Dataset entries:
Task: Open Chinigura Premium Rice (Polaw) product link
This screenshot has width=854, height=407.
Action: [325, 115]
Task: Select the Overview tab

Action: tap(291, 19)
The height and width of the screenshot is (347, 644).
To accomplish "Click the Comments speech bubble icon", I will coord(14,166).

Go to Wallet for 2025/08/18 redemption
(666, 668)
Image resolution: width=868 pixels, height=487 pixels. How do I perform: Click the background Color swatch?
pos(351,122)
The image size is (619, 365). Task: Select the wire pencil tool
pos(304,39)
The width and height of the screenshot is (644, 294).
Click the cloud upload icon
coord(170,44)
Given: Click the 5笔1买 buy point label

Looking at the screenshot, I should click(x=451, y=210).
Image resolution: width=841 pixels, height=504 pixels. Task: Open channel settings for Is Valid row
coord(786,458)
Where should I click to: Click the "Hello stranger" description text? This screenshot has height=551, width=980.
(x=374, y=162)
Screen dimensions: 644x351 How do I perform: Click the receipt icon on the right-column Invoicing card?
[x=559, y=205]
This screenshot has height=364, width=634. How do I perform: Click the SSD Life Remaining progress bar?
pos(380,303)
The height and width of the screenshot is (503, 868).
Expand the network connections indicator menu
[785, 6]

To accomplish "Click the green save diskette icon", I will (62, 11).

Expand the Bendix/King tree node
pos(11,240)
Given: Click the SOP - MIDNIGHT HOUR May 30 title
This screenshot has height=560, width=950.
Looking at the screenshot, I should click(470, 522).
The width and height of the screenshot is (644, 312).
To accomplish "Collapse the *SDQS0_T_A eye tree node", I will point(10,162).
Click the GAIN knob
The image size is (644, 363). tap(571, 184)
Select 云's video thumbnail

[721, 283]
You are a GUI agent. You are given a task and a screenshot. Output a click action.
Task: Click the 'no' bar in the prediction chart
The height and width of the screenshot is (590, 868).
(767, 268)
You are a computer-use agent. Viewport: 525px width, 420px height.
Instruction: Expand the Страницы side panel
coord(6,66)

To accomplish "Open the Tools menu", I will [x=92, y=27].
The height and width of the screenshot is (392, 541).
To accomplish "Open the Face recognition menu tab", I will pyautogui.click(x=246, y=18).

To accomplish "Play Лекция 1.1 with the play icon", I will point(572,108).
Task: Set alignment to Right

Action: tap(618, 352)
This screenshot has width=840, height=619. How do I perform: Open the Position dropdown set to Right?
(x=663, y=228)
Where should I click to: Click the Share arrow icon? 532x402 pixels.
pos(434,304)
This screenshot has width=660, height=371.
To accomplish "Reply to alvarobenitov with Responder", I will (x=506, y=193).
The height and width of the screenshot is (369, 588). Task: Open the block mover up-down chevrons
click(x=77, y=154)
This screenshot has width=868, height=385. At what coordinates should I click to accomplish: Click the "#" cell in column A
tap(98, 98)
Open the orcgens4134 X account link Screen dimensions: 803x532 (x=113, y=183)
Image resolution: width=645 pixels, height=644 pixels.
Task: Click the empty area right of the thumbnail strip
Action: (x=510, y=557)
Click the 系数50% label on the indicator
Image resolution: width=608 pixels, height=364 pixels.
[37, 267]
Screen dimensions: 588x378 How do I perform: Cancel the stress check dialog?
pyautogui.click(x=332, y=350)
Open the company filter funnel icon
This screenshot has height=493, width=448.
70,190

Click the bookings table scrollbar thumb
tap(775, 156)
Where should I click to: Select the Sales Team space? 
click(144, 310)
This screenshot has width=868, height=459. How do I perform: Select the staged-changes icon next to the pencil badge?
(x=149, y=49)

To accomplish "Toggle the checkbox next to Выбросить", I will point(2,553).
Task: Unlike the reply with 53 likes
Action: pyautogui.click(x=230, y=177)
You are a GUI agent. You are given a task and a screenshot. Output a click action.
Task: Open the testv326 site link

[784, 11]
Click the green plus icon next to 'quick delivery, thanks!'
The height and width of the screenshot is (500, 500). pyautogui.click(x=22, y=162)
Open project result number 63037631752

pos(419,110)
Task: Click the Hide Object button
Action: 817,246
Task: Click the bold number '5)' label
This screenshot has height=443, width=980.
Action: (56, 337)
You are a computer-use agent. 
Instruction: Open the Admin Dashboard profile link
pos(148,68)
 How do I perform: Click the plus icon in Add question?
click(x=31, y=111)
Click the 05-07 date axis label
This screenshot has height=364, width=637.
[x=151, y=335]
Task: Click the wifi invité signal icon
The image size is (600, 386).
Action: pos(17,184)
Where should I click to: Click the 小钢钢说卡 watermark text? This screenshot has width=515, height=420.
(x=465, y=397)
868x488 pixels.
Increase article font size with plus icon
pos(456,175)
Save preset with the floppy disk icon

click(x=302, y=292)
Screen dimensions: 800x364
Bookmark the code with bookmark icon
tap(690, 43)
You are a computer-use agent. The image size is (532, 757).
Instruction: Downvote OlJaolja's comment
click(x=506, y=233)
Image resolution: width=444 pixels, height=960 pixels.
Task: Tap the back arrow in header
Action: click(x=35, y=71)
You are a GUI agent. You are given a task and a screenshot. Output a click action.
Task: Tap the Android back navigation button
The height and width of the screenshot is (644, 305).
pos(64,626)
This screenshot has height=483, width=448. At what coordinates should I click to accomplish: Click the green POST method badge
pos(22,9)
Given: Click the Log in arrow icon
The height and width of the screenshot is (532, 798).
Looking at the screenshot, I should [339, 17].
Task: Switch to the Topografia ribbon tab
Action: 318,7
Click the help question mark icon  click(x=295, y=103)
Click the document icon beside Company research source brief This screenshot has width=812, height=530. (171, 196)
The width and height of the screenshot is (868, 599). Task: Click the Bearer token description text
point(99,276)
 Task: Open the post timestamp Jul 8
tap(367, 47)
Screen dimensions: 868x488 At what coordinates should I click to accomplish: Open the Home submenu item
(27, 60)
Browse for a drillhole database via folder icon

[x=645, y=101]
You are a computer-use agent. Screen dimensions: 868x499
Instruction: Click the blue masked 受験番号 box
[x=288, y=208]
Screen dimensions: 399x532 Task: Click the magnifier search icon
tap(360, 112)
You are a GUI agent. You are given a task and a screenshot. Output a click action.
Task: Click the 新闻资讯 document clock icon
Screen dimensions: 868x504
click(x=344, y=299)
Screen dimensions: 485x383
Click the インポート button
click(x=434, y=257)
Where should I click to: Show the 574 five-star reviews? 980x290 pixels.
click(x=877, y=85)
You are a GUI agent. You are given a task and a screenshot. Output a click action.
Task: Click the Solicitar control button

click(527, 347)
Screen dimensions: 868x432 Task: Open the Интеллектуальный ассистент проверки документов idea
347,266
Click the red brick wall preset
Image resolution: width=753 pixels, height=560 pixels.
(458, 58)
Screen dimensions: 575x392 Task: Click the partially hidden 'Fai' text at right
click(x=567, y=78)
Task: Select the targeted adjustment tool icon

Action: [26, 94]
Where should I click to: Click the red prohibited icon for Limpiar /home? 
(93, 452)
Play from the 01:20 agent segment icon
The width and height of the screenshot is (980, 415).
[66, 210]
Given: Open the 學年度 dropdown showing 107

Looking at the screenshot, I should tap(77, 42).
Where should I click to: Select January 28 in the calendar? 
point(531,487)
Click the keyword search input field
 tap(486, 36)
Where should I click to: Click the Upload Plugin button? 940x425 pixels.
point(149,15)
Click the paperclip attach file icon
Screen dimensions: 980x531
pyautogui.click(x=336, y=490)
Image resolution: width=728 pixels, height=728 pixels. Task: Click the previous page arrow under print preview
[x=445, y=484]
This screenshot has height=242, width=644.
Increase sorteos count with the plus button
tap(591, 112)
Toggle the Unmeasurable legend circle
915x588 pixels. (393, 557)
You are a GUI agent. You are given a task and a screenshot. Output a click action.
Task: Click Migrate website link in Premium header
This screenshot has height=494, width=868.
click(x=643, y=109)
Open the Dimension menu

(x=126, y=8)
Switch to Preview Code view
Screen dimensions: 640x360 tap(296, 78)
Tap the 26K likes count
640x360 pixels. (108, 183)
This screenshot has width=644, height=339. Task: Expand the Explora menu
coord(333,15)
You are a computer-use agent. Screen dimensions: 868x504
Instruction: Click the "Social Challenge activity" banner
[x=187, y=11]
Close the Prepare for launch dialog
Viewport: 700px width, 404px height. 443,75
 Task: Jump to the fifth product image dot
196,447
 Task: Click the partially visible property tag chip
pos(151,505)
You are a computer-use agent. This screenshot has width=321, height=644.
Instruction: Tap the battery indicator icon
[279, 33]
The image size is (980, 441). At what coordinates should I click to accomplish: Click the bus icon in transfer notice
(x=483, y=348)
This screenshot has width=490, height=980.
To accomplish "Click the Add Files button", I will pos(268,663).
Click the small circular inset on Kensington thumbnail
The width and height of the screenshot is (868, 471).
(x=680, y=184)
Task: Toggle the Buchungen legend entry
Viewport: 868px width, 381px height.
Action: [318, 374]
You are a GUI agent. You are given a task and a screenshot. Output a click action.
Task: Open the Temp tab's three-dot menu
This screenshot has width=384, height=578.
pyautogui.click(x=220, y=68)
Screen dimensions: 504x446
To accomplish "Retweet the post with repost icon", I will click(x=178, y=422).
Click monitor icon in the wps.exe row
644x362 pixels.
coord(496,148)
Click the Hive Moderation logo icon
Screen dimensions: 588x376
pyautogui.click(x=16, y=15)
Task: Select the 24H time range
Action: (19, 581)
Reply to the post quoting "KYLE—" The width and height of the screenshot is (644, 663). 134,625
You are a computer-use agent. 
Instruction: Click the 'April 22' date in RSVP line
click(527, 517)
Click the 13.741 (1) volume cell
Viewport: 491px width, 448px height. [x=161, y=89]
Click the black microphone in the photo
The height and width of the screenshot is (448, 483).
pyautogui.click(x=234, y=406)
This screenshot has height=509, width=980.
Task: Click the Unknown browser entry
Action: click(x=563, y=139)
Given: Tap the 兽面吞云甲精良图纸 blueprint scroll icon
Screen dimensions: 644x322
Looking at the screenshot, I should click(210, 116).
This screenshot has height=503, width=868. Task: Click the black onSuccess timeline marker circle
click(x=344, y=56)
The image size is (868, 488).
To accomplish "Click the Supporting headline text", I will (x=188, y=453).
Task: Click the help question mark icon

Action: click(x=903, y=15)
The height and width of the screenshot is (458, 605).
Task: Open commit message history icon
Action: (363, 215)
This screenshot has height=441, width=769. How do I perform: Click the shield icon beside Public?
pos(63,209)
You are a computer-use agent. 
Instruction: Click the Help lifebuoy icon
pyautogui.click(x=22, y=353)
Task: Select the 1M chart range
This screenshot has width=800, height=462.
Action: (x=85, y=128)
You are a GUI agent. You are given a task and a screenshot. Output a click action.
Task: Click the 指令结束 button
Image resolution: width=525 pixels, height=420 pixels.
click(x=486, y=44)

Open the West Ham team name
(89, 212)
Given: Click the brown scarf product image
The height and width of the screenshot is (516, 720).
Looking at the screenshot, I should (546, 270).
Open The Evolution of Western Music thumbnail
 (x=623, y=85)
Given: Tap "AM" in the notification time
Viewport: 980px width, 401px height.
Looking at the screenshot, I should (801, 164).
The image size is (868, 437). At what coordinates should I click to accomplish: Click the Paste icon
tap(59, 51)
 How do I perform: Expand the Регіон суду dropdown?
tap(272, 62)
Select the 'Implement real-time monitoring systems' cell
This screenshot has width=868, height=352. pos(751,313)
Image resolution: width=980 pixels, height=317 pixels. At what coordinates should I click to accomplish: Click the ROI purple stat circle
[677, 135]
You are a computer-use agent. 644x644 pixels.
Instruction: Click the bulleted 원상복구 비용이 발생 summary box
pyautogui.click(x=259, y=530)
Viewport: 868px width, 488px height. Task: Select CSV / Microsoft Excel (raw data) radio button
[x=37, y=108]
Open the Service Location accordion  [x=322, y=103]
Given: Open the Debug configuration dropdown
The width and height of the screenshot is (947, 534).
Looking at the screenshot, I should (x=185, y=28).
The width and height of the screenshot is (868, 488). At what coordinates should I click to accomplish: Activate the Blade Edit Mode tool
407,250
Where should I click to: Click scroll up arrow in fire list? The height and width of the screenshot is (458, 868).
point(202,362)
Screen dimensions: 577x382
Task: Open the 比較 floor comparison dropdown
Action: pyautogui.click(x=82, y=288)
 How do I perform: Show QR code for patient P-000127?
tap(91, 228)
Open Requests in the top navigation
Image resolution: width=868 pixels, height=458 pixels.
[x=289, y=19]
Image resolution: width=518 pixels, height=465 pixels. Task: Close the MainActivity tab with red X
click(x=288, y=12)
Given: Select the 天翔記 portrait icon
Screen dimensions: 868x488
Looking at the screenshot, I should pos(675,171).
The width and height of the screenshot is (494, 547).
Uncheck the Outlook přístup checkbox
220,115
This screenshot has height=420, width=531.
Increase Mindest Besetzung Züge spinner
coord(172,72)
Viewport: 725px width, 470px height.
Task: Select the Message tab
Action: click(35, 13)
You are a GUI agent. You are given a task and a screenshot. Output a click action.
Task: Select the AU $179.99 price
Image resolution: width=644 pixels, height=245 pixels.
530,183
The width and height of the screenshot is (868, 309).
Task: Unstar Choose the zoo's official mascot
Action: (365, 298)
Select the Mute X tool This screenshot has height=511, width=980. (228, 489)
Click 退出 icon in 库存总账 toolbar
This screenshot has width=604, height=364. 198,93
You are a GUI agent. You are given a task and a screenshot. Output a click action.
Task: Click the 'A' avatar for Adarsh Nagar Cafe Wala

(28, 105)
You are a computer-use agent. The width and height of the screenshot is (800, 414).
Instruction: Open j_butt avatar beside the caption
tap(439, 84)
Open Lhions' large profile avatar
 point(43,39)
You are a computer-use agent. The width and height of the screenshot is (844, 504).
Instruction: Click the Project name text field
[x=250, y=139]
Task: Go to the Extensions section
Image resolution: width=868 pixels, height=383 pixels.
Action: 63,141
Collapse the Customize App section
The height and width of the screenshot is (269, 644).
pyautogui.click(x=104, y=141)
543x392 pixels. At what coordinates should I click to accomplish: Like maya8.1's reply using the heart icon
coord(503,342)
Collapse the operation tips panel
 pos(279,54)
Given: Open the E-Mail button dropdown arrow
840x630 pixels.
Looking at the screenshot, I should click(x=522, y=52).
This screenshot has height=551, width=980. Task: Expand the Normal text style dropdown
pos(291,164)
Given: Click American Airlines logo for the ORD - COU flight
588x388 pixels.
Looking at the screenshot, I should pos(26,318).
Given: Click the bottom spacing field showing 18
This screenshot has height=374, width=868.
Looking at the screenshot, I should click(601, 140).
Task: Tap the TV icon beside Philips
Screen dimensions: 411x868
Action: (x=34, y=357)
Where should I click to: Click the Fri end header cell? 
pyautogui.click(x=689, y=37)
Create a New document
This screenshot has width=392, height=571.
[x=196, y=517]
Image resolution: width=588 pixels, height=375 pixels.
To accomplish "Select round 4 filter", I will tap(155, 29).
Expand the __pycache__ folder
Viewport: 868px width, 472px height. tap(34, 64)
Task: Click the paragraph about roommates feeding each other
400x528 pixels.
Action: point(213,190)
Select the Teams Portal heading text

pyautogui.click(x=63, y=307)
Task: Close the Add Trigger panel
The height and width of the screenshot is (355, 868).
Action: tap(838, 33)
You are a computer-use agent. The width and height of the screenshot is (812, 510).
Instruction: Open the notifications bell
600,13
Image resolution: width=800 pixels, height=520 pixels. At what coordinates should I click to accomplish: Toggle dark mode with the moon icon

**WHAT IS EXPECTED:** Of the lines above, output exactly those from the line bearing "Image resolution: width=868 pixels, height=458" through the line bearing "Task: Select the AU $179.99 price", inclusive.

**OUTPUT FOR THIS EXERCISE:**
Image resolution: width=868 pixels, height=458 pixels.
[x=289, y=19]
Image resolution: width=518 pixels, height=465 pixels. Task: Close the MainActivity tab with red X
click(x=288, y=12)
Given: Select the 天翔記 portrait icon
Screen dimensions: 868x488
Looking at the screenshot, I should pos(675,171).
The width and height of the screenshot is (494, 547).
Uncheck the Outlook přístup checkbox
220,115
This screenshot has height=420, width=531.
Increase Mindest Besetzung Züge spinner
coord(172,72)
Viewport: 725px width, 470px height.
Task: Select the Message tab
Action: click(35, 13)
You are a GUI agent. You are given a task and a screenshot. Output a click action.
Task: Select the AU $179.99 price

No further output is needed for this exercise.